Subject: Permit loose matching of codeset names in locales
To: None <tech-userlevel@netbsd.org>
From: Ian Lance Taylor <ian@wasabisystems.com>
List: tech-userlevel
Date: 09/02/2004 23:25:26
These days, locale names look like
    LANGUAGE[_TERRITORY][.CODESET][@MODIFIER]

The LANGUAGE field is defined by ISO 639-1 or ISO 639-2.  Both
representations can be found here:
    http://www.loc.gov/standards/iso639-2/englangn.html

The optional TERRITORY field is defined by ISO 3166-1.  This may be
found here:
    http://www.iso.org/iso/en/prods-services/iso3166ma/02iso-3166-code-lists/list-en1.html

The optional MODIFIER field is not standardized, and is also not
widely used.  The only instance in /usr/share/locale in NetBSD 1.6.2
is "no@nynorsk".  This could actually be written as simply "nn", since
ISO 639-1 assigns the code "nn" to Nynorsk (a minority language spoken
in Norway).

Anyhow, what I want to talk about here is the CODESET field.  The
optional CODESET field is used to specify the character set to use in
this locale, such as ISO-8859-1 or EUC-TW.  While there are relatively
standard values for the CODESET field, there is no standard way of
expressing those values.  On NetBSD we see strings like ISO8859-1,
UTF-8, KOI8-R, SJIS, BIG5, Big5.  On Linux we see strings like cp1251,
koi8r, Big5.

The current NetBSD setlocale function requires an exact match for all
fields.  For LANGUAGE and TERRITORY this is reasonable.  For MODIFIER,
who knows.  But for CODESET, this is confusing.  For example, consider
the NetBSD locale ru_RU.KOI8-R and the Linux locale ru_RU.koi8r.  They
are the same locale.  But on NetBSD it must be written precisely as
"ru_RU.KOI8-R".  Linux, on the other hand, uses loose matching of the
codeset name, so both "ru_RU.KOI8-R" and "ru_RU.koi8r" are recognized.

The loose matching algorithm used on Linux converts codeset names as
follows:
  * Ignore all non-alphanumeric characters, such as '-'.
  * If the remaining string is all digits, prepend "iso"

**AIM OF THE EXERCISE**
In the post on codeset names in locales, which locale is named as the only one in /usr/share/locale in NetBSD 1.6.2 that uses the MODIFIER field?

**LISTING**
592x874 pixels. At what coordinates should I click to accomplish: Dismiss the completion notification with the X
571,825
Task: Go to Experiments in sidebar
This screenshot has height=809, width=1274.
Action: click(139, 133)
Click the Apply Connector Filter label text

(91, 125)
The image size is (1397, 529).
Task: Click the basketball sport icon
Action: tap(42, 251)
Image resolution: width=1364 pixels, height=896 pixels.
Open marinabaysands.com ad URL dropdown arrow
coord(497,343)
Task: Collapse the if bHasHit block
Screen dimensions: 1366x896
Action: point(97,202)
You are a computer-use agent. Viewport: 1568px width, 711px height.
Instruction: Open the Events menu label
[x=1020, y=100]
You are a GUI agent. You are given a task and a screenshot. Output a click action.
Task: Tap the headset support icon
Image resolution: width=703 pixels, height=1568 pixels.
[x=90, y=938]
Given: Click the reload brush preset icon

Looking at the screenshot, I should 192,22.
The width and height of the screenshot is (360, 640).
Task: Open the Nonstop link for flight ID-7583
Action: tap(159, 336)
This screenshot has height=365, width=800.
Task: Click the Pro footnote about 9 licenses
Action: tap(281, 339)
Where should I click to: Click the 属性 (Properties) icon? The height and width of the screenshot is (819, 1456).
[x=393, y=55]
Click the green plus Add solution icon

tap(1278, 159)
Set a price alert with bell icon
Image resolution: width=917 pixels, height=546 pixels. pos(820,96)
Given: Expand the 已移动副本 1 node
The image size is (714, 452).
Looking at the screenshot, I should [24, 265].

**IN RESPONSE**
"no@nynorsk"